I went to a gun show in Lakeland, FL yesterday and a local dealer had about twenty 371 LCP's selling them for $499!!! The sad thing is people were actually buying them for that! After handling one in person I really want one now but no way in hell am I going to pay $500 for one. I also noticed that some had the pinky extension loose in the box. Do all the 371's ship with the pinky extension now?


----------



## kev74 (Mar 22, 2008)

One of my local shops had 2 of them in the case for $299 +tax.


----------



## BeefyBeefo (Jan 30, 2008)

kev74 said:


> One of my local shops had 2 of them in the case for $299 +tax.

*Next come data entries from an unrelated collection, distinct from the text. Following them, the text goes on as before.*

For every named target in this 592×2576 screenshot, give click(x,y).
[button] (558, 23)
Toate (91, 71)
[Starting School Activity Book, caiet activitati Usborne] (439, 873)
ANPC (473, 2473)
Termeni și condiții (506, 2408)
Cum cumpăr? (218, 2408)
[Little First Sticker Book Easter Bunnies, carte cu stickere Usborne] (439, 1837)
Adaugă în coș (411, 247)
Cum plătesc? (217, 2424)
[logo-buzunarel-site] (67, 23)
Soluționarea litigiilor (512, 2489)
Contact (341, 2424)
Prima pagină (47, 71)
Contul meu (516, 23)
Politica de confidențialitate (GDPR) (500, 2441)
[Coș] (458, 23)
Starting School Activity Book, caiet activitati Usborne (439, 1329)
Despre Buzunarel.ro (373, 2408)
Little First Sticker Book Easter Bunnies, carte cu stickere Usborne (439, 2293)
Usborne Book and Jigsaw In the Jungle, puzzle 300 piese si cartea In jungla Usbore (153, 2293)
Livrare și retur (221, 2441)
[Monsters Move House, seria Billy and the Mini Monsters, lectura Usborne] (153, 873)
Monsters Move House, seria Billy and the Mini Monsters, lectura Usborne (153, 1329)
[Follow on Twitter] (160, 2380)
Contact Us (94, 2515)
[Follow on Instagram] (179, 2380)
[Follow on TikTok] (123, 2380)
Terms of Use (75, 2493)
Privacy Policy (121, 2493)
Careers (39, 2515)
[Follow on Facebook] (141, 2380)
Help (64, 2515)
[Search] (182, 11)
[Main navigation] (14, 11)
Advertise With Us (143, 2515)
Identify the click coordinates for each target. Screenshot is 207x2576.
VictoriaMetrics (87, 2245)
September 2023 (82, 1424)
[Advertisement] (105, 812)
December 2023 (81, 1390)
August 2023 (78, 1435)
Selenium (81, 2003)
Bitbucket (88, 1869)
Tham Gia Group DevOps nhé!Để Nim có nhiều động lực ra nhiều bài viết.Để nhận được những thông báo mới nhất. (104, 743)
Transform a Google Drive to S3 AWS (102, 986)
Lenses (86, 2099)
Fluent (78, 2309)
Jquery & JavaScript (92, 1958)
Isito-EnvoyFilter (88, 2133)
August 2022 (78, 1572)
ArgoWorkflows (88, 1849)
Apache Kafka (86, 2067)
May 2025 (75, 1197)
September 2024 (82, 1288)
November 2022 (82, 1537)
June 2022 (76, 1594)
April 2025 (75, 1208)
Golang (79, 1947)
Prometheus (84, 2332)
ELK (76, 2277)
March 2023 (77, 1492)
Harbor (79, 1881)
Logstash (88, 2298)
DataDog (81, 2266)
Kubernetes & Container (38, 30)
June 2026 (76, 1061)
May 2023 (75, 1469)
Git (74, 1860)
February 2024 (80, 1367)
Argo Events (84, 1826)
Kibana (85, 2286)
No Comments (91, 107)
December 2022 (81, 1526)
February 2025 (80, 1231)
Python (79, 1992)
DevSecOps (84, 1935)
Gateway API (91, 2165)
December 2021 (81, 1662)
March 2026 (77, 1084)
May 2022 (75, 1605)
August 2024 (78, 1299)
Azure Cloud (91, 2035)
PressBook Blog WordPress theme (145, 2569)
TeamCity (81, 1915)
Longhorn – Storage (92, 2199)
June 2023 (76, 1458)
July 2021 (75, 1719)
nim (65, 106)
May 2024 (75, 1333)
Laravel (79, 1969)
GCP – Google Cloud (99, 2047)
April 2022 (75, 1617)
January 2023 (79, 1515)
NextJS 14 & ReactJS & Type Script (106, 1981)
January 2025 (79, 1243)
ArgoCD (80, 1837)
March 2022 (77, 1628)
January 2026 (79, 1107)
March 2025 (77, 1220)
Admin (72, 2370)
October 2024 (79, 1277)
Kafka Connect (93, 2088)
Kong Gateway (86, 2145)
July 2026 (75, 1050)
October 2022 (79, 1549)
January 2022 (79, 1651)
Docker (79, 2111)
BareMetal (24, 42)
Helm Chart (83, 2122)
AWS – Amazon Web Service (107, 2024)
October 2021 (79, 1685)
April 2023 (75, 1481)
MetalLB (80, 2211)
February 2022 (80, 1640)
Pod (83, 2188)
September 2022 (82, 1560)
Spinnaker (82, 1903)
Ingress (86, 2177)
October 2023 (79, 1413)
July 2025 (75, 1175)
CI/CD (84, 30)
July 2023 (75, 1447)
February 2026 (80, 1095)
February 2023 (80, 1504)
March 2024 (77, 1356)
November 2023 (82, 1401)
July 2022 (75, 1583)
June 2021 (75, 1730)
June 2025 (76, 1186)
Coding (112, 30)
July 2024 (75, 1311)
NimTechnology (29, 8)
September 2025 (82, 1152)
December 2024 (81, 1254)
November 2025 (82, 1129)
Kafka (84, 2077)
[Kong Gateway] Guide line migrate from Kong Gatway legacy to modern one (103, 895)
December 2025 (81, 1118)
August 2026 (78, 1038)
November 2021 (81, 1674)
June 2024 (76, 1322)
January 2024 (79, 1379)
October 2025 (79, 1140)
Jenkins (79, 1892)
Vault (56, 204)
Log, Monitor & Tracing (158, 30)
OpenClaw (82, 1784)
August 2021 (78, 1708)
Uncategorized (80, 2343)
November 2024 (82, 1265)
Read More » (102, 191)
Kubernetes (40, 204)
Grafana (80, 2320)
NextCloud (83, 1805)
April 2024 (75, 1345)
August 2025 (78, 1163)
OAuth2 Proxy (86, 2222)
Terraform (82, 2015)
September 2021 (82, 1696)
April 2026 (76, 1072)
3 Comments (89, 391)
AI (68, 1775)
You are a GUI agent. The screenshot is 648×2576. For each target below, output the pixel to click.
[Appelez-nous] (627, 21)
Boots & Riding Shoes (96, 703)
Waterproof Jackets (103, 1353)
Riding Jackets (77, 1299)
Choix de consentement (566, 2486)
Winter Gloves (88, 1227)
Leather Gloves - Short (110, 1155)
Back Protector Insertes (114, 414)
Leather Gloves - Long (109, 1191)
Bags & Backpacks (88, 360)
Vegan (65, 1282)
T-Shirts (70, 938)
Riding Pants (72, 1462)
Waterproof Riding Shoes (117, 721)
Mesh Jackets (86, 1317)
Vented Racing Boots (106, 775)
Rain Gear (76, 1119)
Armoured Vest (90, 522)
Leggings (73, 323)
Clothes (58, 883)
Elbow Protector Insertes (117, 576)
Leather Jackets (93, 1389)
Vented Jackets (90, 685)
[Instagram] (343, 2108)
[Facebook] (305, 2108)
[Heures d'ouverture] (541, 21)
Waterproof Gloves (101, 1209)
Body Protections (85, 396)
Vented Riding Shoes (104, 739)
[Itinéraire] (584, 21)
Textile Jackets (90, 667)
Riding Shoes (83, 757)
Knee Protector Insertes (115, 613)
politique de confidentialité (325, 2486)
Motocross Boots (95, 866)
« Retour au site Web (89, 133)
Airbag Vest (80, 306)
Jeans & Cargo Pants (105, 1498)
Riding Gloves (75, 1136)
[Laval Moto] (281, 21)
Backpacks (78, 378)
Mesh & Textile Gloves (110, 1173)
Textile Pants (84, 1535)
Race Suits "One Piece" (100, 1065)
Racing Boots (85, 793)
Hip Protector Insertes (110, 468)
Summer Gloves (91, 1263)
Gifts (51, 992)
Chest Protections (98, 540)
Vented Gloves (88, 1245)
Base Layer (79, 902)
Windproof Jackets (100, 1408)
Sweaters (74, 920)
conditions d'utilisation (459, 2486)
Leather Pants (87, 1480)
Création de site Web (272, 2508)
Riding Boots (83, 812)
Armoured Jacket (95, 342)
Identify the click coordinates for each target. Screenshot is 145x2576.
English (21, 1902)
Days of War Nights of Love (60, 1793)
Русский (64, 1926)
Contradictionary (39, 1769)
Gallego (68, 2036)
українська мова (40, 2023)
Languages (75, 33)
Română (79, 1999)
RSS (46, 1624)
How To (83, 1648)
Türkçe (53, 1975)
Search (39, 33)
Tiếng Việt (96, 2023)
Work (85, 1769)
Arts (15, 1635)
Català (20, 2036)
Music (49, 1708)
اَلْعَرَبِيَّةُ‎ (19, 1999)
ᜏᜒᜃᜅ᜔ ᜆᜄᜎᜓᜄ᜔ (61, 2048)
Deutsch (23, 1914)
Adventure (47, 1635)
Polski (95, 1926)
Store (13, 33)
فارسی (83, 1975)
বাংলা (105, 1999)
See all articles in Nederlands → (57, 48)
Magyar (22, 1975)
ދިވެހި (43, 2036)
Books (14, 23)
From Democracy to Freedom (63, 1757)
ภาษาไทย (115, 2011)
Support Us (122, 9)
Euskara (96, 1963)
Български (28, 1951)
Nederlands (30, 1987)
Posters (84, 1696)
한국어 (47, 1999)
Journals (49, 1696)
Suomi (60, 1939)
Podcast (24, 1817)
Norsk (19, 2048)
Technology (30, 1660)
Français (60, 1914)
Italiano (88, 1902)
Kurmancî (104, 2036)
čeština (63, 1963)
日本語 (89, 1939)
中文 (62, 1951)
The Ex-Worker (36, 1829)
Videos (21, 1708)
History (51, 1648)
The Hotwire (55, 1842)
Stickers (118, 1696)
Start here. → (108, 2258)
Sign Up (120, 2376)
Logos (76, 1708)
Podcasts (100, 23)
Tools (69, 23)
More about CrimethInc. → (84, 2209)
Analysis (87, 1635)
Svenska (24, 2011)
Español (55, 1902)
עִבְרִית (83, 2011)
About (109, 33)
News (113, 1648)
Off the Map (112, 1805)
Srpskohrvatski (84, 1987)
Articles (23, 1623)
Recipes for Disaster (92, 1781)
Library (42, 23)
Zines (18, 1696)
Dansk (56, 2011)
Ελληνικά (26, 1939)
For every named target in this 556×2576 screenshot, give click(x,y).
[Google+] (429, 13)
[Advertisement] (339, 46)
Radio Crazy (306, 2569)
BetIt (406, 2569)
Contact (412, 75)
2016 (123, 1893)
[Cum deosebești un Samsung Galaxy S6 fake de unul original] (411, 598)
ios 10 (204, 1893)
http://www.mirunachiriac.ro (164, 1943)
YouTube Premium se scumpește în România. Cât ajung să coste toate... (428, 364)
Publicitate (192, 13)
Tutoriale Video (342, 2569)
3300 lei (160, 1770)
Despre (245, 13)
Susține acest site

Do you think they would ship? Unless it was 2 minutes ago that you saw them, they probably don't have them anymore...can't find anything locally.


----------



## Todd (Jul 3, 2006)

And once again, my decision not to go to gun shows because dealers prey on the fact that people assume they are getting a good deal because they are at a show and thus price gouge, is solidified.


----------



## mongooztt (Mar 15, 2008)

The only deal I saw while I was there was a new Kel-Tec PF-9, but it did not have the box or any other accessories. I also saw a couple P-3AT's for decent prices, but after handling a LCP the Kel-Tec looks and feels like a toy. 

I'm pretty sure I can hold out for a while until production catches up with demand.


----------



## clanger (Jan 27, 2009)

Todd said:


> And once again, my decision not to go to gun shows because dealers prey on the fact that people assume they are getting a good deal because they are at a show and thus price gouge, is solidified.


Yup- won't see me at 'em anymore.

Time's be changed.


----------



## kev74 (Mar 22, 2008)

BeefyBeefo said:


> Do you think they would ship? Unless it was 2 minutes ago that you saw them, they probably don't have them anymore...can't find anything locally.


I saw them there last Friday. I don't know if they're still there or not, but I like that I've got a couple of honest shops nearby.

Gun shows are fun to look, but the good buys are likely to be found at the local shops.


----------



## perchjerk (Feb 5, 2009)

had 2 at a local shop for 289+ tax


----------



## buck32 (May 26, 2008)

$499.00, run Forrest, run..........


----------



## Vet (Oct 11, 2009)

Was at a recent gunshow and saw one(1) the guy was trying to sell for $529.00. I bought mine for $299.00.
Vet


----------



## Retired45 (Jun 1, 2009)

The last gun show I went to in Tampa Shoot Straight had the LCP for $499. When I questioned the price was rudely told that someone would buy it. Don't know what bothered me more, the attitude when I asked or the price itself. I've seen the gun locally in several shops for MSRP. Because of attitude I won't buy any more guns from Shoot Straight in Tampa. Other shops treat people with more courtsey and respect.


----------